J’ai eu une explication avec un des médecins de mon centre anti-douleur et j’ai accepté de le revoir mi-avril pour faire le point. Il était convaincu que j’avais bien une CI et m’a prescrit des calmants, il a fait une demande d’ATU pour l’obtention de l’Elmiron, que j’ai eu début mai.

J’étais soulagée d’avoir enfin un diagnostic même si l’avenir ne s’annonçait pas rose j’avais encore confiance en la médecine. 

Mes douleurs étaient toujours là, quasi permanentes, et je ne voulais pas rester à attendre, j’ai repris mes recherches, je suis en attente pour tenter un nouveau traitement qui n’est pas utilisé en France, le système EMDA, dans lequel je mets tous mes espoirs d’arriver au moins à soulager ces douleurs continuelles, en ce moment j’arrive à marcher avec difficulté et les trajets en voiture sont épouvantables, ma vie est pire que celle d’un légume. Il faut pour réaliser cet essai en France que j’aie l’aval d’un urologue, sinon je le ferai à l’étranger. Je dois être hospitalisée le 12 septembre pour faire des essais de calmants et arrêter de fumer, car la cigarette n’arrange pas les choses. J’espère que cette fois je ne vais pas, à nouveau, me retrouver projetée dans un cauchemar.
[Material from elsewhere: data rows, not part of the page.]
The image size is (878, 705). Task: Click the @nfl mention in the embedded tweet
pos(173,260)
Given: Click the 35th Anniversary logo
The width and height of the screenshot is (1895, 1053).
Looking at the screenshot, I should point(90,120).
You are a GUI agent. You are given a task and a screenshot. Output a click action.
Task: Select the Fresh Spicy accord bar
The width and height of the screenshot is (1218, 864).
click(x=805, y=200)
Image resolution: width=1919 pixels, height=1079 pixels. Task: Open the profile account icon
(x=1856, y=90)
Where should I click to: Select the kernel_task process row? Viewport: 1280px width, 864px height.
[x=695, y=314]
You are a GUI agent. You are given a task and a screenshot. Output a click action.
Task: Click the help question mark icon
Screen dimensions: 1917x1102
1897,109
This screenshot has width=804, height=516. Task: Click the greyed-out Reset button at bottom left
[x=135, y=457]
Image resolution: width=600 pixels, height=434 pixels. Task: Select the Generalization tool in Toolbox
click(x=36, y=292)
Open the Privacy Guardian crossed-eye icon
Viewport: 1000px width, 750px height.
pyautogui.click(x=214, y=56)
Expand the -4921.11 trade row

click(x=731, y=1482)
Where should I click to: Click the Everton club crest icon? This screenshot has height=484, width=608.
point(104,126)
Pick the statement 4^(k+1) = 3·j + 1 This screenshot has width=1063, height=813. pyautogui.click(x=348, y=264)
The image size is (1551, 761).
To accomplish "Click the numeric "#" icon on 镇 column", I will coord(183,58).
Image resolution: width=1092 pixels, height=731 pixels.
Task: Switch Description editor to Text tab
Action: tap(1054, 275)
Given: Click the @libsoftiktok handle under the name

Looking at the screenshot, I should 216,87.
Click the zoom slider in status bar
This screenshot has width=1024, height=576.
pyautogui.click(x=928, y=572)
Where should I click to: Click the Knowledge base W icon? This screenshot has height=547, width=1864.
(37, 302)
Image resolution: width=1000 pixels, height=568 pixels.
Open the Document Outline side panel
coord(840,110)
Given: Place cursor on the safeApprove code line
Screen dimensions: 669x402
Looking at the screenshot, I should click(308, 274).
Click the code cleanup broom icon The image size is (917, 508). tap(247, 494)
Depuis le mois de mars, je ne fais pratiquement plus rien, je suis en arrêt de travail ; les commissions, les promenades, les sorties au restaurant, les vacances, la pêche, le jardinage, tout ce que j’aimais m’est désormais impossible, je fais un minimum de ménage au prix de gros efforts et de douleurs, il en est de même pour le repassage, les autres travaux ménagers et nous n’avons plus de vie sexuelle. 
Les mictions sont tout de même moins fréquentes, grâce à l’Elmiron et aussi à un TENS ( ?), j’ai utilisé aussi de la morphine en gélules, mais elle me provoque des nausées, je la tolère mieux en patch; j’ai aussi du Laroxyl et de l’Atarax, qui m’assomment. J’ai de nouveau beaucoup de mal à uriner, il m’arrive, depuis le mois d’avril de m’endormir sur les toilettes et d’avoir envie d’aller aux urgences, afin qu’ils m’aident à uriner. Je pense que ma vie est fichue et je suis entrain de gâcher celle de Daniel. Il n’y a, pour l’instant, plus qu’une solution essayer l’EMDA. 

Maintenant, j’ai perdu la confiance que j’avais dans les médecins, excepté mon médecin traitant, et c’est très dur de ne pas pouvoir les rencontrer sans appréhension et sans faire des crises d’angoisse. 
Je refuse d’accepter le verdict des médecins qui est : " de vivre avec ces douleurs et de m’y habituer ", ainsi que de continuer à passer des nuits sans dormir.